子供のころから「よく噛んで食べなさい」と言われてきた方も多いかと思います。「噛む」ことは、食べ物を細かくして消化を助けることだけでなく、思いのほか私たちの健康と深く関わっていることがわかってきました。そこで今回は、「よく噛む」ことの大切さについてご紹介したいと思います。
●「噛む」というのは、ただ食べ物を細かくするというだけの動作ではありません。食べ物をお口にいれると、自然に顎が動き、上下の歯が食べ物をすりつぶしていきます。単純な動作のように思われるかもしれませんが、実は顔面にあるいくつもの筋肉が、お口の中の感覚と協調して動かなくてはいけません。この複雑な動作を行うことによって、全身の機能が活性化され、体全体の健康に良い効果をもたらすと考えられています。さらに、発育中のお子様であれば、 噛む動作が口の周りの筋肉を刺激し、あごの発達を助けたり、表情をゆたかにすることにもつながっています。

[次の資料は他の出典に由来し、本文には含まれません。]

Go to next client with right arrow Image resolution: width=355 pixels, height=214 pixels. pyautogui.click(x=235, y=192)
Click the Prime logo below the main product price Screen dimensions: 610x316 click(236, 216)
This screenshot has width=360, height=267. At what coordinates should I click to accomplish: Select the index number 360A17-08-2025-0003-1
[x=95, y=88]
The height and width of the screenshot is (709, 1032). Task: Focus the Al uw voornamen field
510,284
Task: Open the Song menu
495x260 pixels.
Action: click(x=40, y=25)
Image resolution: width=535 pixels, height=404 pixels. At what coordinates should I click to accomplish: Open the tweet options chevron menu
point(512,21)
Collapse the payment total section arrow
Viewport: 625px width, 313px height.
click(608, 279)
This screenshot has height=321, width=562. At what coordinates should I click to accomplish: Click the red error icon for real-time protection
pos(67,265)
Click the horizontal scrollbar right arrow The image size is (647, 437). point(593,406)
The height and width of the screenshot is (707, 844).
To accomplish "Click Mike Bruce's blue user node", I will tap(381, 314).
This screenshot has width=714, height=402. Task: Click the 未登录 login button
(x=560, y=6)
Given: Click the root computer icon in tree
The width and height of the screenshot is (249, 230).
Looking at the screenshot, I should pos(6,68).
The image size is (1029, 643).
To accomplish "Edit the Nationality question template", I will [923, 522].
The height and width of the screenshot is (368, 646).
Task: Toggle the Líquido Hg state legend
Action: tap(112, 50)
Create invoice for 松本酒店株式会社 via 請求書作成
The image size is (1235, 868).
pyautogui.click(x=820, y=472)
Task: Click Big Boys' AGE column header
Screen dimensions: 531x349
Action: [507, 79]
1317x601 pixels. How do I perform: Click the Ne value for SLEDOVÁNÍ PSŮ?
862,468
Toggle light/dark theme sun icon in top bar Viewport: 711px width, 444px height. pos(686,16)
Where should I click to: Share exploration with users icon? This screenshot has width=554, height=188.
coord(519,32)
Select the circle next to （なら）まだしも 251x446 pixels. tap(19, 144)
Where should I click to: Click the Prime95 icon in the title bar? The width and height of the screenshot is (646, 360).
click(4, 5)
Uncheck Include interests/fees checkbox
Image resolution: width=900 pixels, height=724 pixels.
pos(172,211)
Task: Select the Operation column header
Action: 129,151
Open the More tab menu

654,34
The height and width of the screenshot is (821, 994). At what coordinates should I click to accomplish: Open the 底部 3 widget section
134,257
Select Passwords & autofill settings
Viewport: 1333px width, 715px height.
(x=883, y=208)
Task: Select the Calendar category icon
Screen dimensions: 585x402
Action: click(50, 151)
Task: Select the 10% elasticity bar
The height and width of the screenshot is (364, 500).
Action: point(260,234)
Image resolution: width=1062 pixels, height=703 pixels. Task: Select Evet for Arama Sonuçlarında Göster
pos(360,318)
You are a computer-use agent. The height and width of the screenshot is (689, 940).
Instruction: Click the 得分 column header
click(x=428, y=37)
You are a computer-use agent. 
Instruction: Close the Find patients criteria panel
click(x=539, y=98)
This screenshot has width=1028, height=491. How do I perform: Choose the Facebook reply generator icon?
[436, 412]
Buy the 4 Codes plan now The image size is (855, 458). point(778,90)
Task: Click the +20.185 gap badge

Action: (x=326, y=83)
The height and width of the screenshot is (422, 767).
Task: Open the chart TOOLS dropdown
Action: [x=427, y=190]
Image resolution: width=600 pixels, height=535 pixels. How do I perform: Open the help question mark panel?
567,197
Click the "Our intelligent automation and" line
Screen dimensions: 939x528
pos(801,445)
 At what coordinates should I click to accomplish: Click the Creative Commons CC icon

●よく噛むことによって期待できる効果には次のようなものがあります。
①肥満予防
②味覚の発達
③言葉の発音
④脳の発達
⑤歯の病気予防
⑥癌の予防
⑦胃腸の働きをよくする
⑧全身の体力向上
これら8つの効果の頭文字をとり、「卑弥呼のはがいいぜ」という標語となっています。
●健康のためには一体どのぐらい噛めばいいのでしょうか?「ひとくちにつき30回」というのをよく耳にするように思います。事実、日本歯科医師会もこの回数を推奨しています。この回数は、比較的噛みごたえのある食品、たとえば大根やニンジンの煮物などを、噛んで細かくし、唾液とまぜて飲み込みやすい状態にまでするのに必要な回数とされています。しかしながら、そばやうどん、あるいは豆腐やゼリーなどのような柔らかい食品については、30回噛むのはちょっと難しいかもしれません。そのような食品であれば、10回以上噛むのを目標にされてみてはいかがでしょうか。
●現代ではやわらかい食べ物が好まれる傾向にあることもあって、咀嚼回数は減少しています。昭和の初期(戦前)では1420回であった咀嚼回数が、現代では620回となっているという報告があります。一方で、現代では食事にかける時間が少なくなっており、ゆっくりと食事をする時間がとれていないことも噛む回数が少なくなっている原因のひとつであるとの指摘もあります。噛む回数を増やすためには、食事の時間をしっかりとり、食事のメニューにやわらかい食品ばかりでなく多少噛みごたえのあるものを加えるというような工夫も有効かもしれません。ご自身の健康のためにも、時間をかけてよく噛んで、食事を楽しんでいただきたいものです。